The push to legalise cannabis, thanks to social media and the current proponents of legalisation, seems new but it is not. This is, in fact, a tired old story rehashing a case already lost some decades ago. Past generations, particularly during the freewheeling decade of the 1960s in both Europe and the United States, seriously experimented openly with all sorts of so-called mind-expanding drugs, including cannabis. They included people from all walks of society and professionals from all disciplines who, at the time, heralded that drug-embracing era as an advancement for civilization and mankind and as a gateway to enlightenment. However, that lifestyle was ultimately left behind by most and ultimately rejected because youth's urge to rebel is tempered by life experience and reveals the sobering truth about taking drugs. The people to whom I refer are the grandparents of today and they have, in effect, heard it all before. They could tell us things and impart wisdom if only we would listen. Cannabis and the many other drugs remain banned substances in many western countries for very good reason: they are drugs.

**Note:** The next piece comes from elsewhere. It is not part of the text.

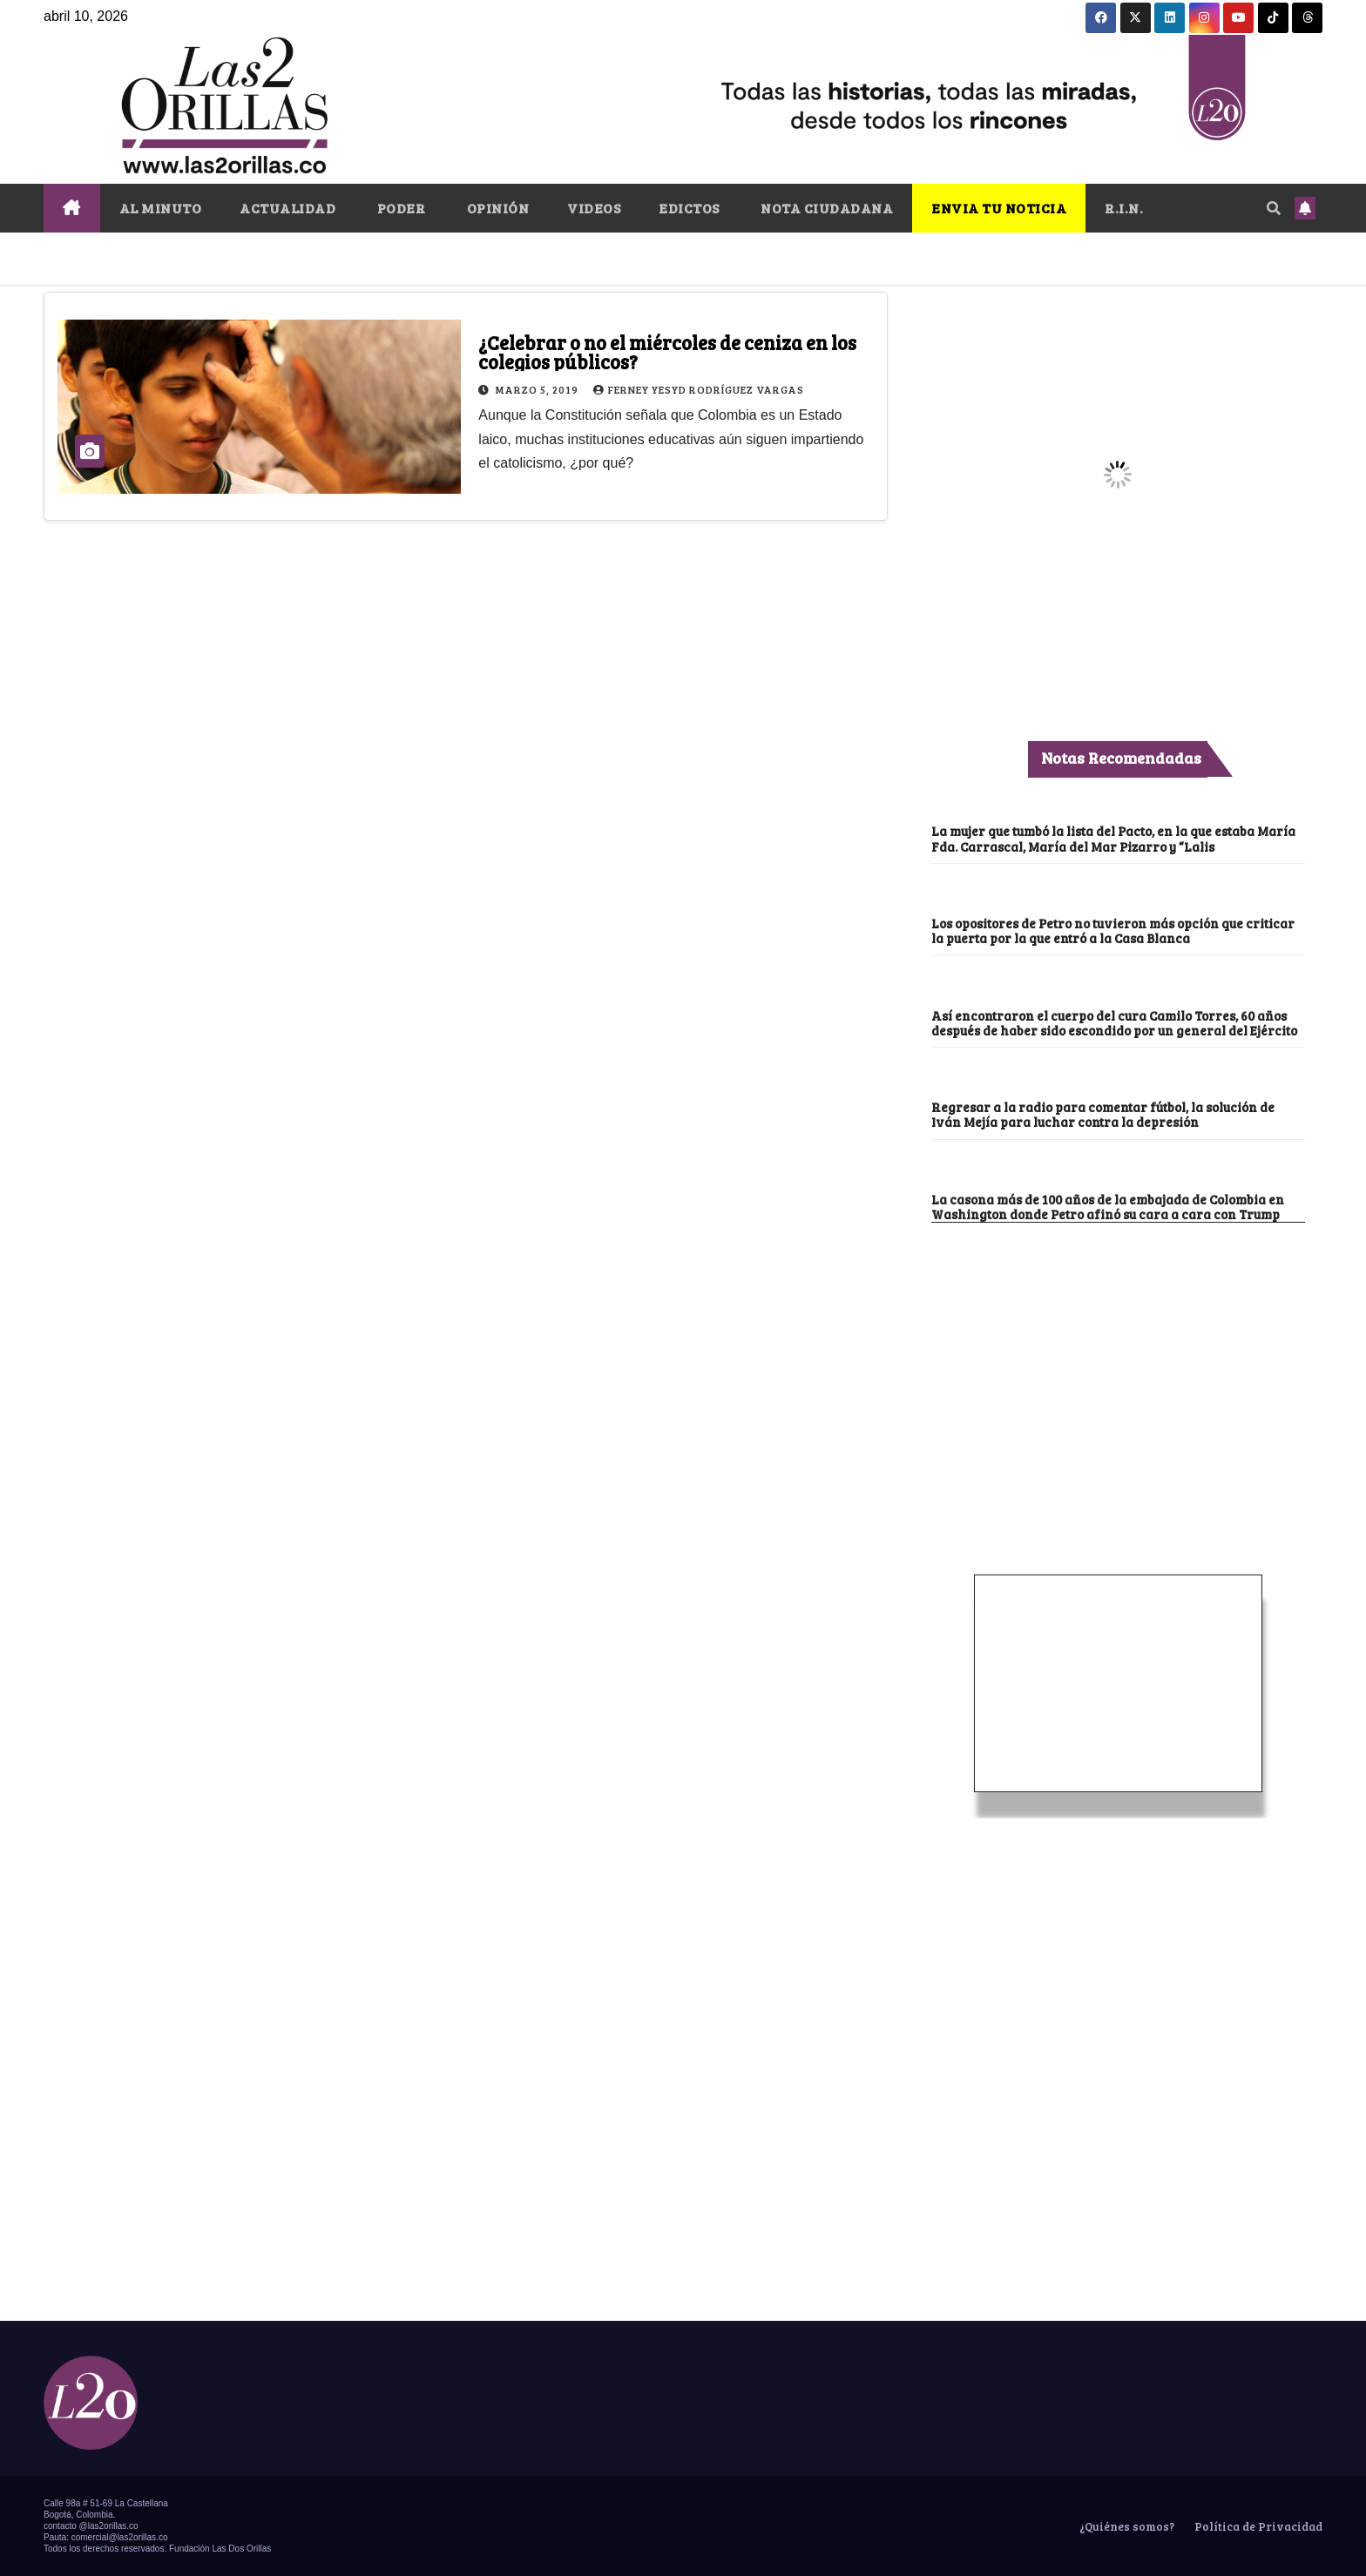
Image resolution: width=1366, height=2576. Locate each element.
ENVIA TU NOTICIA (998, 208)
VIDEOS (593, 208)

In addition to requiring food, drink and clean air, human health requires a healthy mind. Everything else can be considered secondary. Drugs, in particular, are an antidote to ill-health and are prescribed by qualified doctors to aid recovery or ease discomfort for the incurable. The significant compelling body of medical evidence and research shows the misuse of cannabis, especially long-term use, poses a significant risk of heart and lung problems, cancer and serious mental health problems, including paranoia, schizophrenia and depression. Frighteningly, its use from a young age can impair brain development. Therefore, the push to legalise banned substances by proponents outside the medical profession is nothing more than self-indulgence disguised as concern for the ill or the economy. It is this duplicity that makes the case for the drug seem like a product of its influence rather than that of sound judgment.

Mind-bending drugs are just that: mind bending. They impair judgment and, therefore, render the user unfit to make judgments for the reasonable citizens of any serious nation and its governing bodies. However, there is no admission to this by proponents. We do not wish to have our police, doctors, judges or policy-makers under any influence other than that of a sound mind. Who can say precisely what those under the influence are thinking or channelling such that they might be held accountable to the rest of society? We do not want to ride buses, trains or planes driven by drivers or pilots under the influence of anything other than their training and the experience that featured in their job description when they were interviewed for their jobs. Those who wish to see a banned substance legalised on no ground other than its being deemed harmless or the ground that law enforcement has failed to curb the problem are under an influence that the serious sober-minded individual could never possibly understand or subscribe to. It would seem that in the mind-altered state anything is possible.

The main reason the substance in question remains banned is control. I refer to control over how we govern its use, as we do with alcohol and, to a lesser extent, tobacco, and to control by the user. One cannot prescribe the minimum amount for safe use nor control its abuse. Those who take it are under an influence hard or impossible to detect. What that influence becomes when combined with alcohol and other prescribed drugs is unknown.

Older societies, such as that of the Native Americans, restricted drug use to the initiated and its social use was always within prescribed rituals with very specific goals. Its indiscriminate use by individuals was taboo and would have incurred penalties because it was deemed antisocial. Today, the fragmentation of society would make the lifting of the ban on the use of cannabis, which would doubtlessly increase its use, a dangerous social experiment with no means of controlling its abuse by a minority of people who are susceptible to influences that lead them to antisocial behaviour.

As it is, gardaí have their work cut out for them policing the parameters of the legal use of alcohol. Adding drugs to that mix would be irresponsible of any Government, if not down right reckless endangerment of our citizens. I completely oppose the motion before us.